Aim of the task:
Reproduce each line of the material below word for word, omitting the pictures.

Data for the task:
★ ★ ★ ★ ★
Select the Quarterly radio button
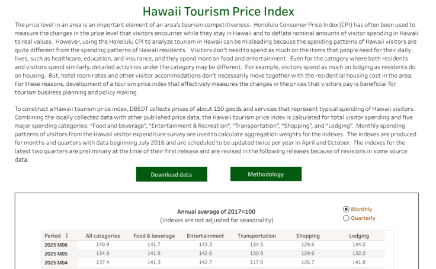Viewport: 436px width, 269px height. point(346,218)
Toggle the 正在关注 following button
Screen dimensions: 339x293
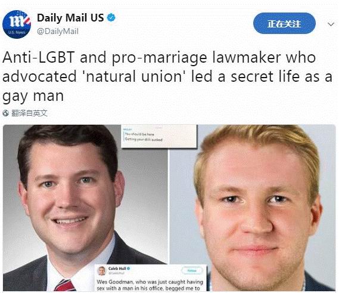point(284,23)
★ ★ ★ ★ ★
Output for this exercise:
Select the Quarterly radio button
Viewport: 436px width, 269px height. point(346,218)
Toggle the 正在关注 following button
Screen dimensions: 339x293
point(284,23)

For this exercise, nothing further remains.